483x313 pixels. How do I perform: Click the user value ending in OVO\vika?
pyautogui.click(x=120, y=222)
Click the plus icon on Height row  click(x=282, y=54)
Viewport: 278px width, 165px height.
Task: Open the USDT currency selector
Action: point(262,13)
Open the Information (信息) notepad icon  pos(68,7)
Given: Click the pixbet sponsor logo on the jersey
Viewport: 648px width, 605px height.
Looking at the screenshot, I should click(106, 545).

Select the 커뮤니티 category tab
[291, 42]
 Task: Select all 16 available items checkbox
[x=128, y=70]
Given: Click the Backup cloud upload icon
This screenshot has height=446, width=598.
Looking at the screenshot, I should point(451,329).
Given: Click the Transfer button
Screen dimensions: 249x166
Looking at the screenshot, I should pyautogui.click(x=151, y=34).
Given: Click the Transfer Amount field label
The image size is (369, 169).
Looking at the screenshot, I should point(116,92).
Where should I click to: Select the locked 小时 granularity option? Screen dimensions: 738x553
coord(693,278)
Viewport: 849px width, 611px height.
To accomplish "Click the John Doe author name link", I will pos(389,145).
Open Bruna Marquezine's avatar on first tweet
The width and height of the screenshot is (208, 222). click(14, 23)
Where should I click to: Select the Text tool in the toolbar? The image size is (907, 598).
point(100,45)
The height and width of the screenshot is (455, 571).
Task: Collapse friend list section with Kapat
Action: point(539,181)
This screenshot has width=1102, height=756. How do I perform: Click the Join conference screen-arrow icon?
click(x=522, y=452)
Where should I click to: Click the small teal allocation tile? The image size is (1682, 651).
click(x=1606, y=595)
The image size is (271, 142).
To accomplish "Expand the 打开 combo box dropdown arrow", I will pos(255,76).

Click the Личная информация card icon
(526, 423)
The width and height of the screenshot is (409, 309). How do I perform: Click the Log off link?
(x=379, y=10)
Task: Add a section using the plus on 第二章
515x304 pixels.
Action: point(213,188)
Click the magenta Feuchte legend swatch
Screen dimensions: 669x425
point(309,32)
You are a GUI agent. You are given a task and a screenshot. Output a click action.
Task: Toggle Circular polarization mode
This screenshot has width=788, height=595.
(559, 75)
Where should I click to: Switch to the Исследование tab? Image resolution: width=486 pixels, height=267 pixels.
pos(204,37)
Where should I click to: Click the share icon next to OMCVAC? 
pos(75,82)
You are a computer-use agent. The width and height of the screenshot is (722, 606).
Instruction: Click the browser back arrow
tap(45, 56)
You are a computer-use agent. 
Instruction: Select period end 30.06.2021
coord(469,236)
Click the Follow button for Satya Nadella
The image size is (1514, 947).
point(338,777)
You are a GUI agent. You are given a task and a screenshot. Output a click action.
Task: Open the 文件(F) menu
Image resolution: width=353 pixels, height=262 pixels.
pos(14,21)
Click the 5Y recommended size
┄┄┄┄┄┄┄┄┄┄
Nothing in the listing may be changed; retype it all exactly.

Solution below:
483x313 pixels. How do I perform: Click the user value ending in OVO\vika?
pyautogui.click(x=120, y=222)
Click the plus icon on Height row  click(x=282, y=54)
Viewport: 278px width, 165px height.
Task: Open the USDT currency selector
Action: point(262,13)
Open the Information (信息) notepad icon  pos(68,7)
Given: Click the pixbet sponsor logo on the jersey
Viewport: 648px width, 605px height.
Looking at the screenshot, I should click(106, 545).

Select the 커뮤니티 category tab
[291, 42]
 Task: Select all 16 available items checkbox
[x=128, y=70]
Given: Click the Backup cloud upload icon
This screenshot has height=446, width=598.
Looking at the screenshot, I should point(451,329).
Given: Click the Transfer button
Screen dimensions: 249x166
Looking at the screenshot, I should pyautogui.click(x=151, y=34).
Given: Click the Transfer Amount field label
The image size is (369, 169).
Looking at the screenshot, I should point(116,92).
Where should I click to: Select the locked 小时 granularity option? Screen dimensions: 738x553
coord(693,278)
Viewport: 849px width, 611px height.
To accomplish "Click the John Doe author name link", I will pos(389,145).
Open Bruna Marquezine's avatar on first tweet
The width and height of the screenshot is (208, 222). click(14, 23)
Where should I click to: Select the Text tool in the toolbar? The image size is (907, 598).
point(100,45)
The height and width of the screenshot is (455, 571).
Task: Collapse friend list section with Kapat
Action: point(539,181)
This screenshot has width=1102, height=756. How do I perform: Click the Join conference screen-arrow icon?
click(x=522, y=452)
Where should I click to: Click the small teal allocation tile? The image size is (1682, 651).
click(x=1606, y=595)
The image size is (271, 142).
To accomplish "Expand the 打开 combo box dropdown arrow", I will pos(255,76).

Click the Личная информация card icon
(526, 423)
The width and height of the screenshot is (409, 309). How do I perform: Click the Log off link?
(x=379, y=10)
Task: Add a section using the plus on 第二章
515x304 pixels.
Action: point(213,188)
Click the magenta Feuchte legend swatch
Screen dimensions: 669x425
point(309,32)
You are a GUI agent. You are given a task and a screenshot. Output a click action.
Task: Toggle Circular polarization mode
This screenshot has width=788, height=595.
(559, 75)
Where should I click to: Switch to the Исследование tab? Image resolution: width=486 pixels, height=267 pixels.
pos(204,37)
Where should I click to: Click the share icon next to OMCVAC? 
pos(75,82)
You are a computer-use agent. The width and height of the screenshot is (722, 606).
Instruction: Click the browser back arrow
tap(45, 56)
You are a computer-use agent. 
Instruction: Select period end 30.06.2021
coord(469,236)
Click the Follow button for Satya Nadella
The image size is (1514, 947).
point(338,777)
You are a GUI agent. You are given a task and a screenshot. Output a click action.
Task: Open the 文件(F) menu
Image resolution: width=353 pixels, height=262 pixels.
pos(14,21)
Click the 5Y recommended size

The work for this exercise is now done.